## ACTIVITY
Please report how many lines in the records below contain "resolution". Reply with the number alone.

++++++++++

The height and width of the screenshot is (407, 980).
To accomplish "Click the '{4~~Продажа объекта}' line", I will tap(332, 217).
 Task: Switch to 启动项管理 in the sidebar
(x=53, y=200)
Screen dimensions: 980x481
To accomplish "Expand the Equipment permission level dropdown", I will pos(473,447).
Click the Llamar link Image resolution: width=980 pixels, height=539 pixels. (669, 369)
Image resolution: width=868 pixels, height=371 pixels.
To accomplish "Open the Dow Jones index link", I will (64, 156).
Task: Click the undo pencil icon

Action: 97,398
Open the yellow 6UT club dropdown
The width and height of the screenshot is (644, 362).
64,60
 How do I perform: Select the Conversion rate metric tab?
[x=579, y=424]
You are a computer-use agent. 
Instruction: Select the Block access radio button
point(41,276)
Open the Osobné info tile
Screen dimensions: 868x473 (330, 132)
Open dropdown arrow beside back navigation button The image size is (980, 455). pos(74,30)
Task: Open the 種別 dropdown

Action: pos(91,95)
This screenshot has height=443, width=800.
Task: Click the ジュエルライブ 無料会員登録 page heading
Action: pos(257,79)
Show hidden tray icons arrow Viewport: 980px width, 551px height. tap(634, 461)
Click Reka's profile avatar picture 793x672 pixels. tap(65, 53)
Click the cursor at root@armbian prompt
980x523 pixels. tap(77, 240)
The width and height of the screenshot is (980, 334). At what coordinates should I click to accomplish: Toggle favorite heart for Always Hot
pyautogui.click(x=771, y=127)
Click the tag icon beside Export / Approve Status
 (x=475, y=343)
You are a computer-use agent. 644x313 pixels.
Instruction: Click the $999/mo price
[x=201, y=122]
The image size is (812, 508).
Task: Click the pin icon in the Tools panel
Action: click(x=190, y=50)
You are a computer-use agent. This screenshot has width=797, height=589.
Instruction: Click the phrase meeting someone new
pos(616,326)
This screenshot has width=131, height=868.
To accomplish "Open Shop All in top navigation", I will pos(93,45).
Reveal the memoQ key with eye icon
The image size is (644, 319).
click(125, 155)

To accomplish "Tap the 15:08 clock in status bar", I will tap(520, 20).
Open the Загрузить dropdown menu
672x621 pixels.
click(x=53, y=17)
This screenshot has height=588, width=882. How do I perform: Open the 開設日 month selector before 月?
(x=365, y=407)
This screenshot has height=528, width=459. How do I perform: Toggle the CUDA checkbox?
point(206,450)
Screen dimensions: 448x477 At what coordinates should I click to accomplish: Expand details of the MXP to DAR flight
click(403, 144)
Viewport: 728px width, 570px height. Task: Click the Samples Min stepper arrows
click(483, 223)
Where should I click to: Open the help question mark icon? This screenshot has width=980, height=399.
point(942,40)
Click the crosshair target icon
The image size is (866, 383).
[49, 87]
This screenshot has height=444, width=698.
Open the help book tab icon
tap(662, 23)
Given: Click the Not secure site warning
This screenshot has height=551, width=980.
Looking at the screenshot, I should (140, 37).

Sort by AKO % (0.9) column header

++++++++++

## TASK SOLUTION
2